In this Atharva Conversation Dr M.D. Srinivas and Prof V Ramanathan of IIT (BHU) have an in-depth discussion on the seminal discovery of the infinite series for π. The infinite series for π by the astronomer-mathematicians of Kerala was brought to the notice of modern scholarship, for the first time, in the book Kalasankalita of John Warren, published from Madras in 1825. This was soon followed by the detailed account presented in the pioneering articles of Charles Whish, which were published during 1827–1834. However, the work of the Kerala School was totally ignored by the Western scholars for more than hundred years. This was mainly because Whish’s paper and the Kerala work on infinite series were denigrated and suppressed by the British academic establishment so much so that even reputed Indologists such as Albrecht Weber, and George Thibaut, and renowned historians of mathematics such as David Smith chose, not to say anything about the work of the Kerala School even when they referred to the articles of Whish in their scholarly writings. 


It was only in 1926 that Bibhutibhusan Datta wrote an article on the “Hindu Values of π” where he included the details of the infinite series discussed in the Kerala works as reported in Whish’s 1834 article.  The decade of 1940s saw the publication of the Mathematics part of Yuktibhasa, the great Malayalam work of Jyeṣṭhadeva (written around 1530 CE), by Ramavarma Thampuran and Akhileswarayyar, and the series of articles in English by C T Rajagopal and co-workers which discussed the proofs of various infinites series contained in the Yuktibhaṣa.
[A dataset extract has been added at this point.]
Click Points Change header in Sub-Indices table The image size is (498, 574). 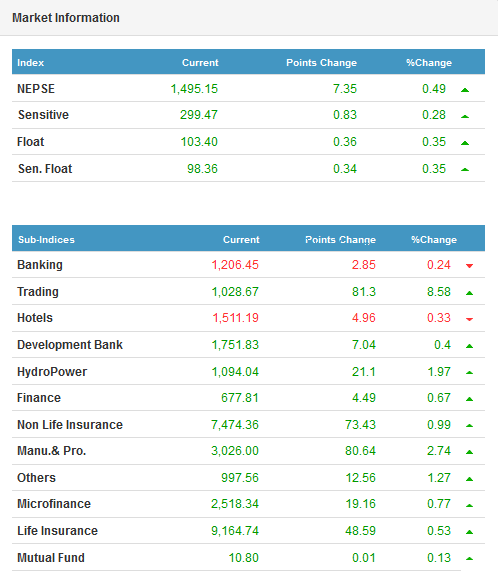341,239
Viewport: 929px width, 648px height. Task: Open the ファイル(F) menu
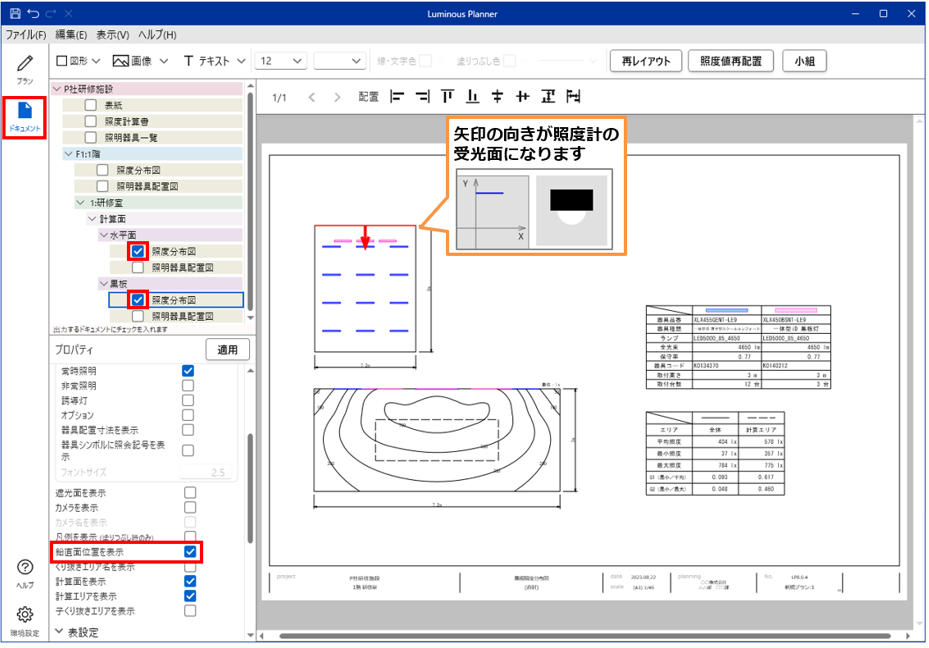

These publications signalled the emergence of a new era in the history of Indian mathematics. The work of these pioneers was carried forward during the next six decades by the monumental work of K V Sarma, who published about a score of original texts (many of them focussing on the methodology of Indian mathematics and astronomy) and a comprehensive account of all the Kerala scholars and their (published and unpublished) works.


As a result, it is now well established that the Kerala School of Astronomy and Mathematics, founded by Madhava in the 14th century, came up with two of the major discoveries, namely calculus and non-geocentric planetary models, a couple of centuries before they were to become the hallmarks of the modern European scientific revolution in the16th and 17th centuries.

Prof M.D. Srinivas on, an excerpt: Currently, there are several important source-works of the Kerala school–even some works composed by legendary figures such as Madhava, Paramesvara, Nilakaṇṭha, Jyeṣṭhadeva, Putumana Somayaji, Śankara and Acyuta–--which are yet to be edited and published. Further, even among the fifty major works (and about thirty small tracts) which have been published in the last 150 years (1874–2021), only about a dozen have been translated; and even among them, there are only about half a dozen works which have been studied in depth to explicate their full technical content.

It will be befitting to the legacy of the great savants mentioned above, that our young scholars imbibe their great dedication, perseverance and love and respect for our tradition, and carry forward their mission to ensure that the entire corpus of works of the Kerala school is rigorously and comprehensively studied and brought to light. In this way, they would ensure that the great achievements of the Kerala school of Astronomy and Mathematics are not only accorded their due place in the history of science, but also serve as a source of ideas and inspiration for a resurgent Indian science in our times.


Click on Link to watch this Atharva Conversation

Denigration and Reclamation of the Kerala Work on Infinite Series: Prof M D Srinivas & Prof Ramanathan   1 hour 54 minutes.


M.D. Srinivas is at the Centre for Policy Studies in Chennai. He was formerly with the Department of Theoretical Physics at the University of Madras. He is actively involved with the projects of the KV Sarma Research Foundation in Chennai.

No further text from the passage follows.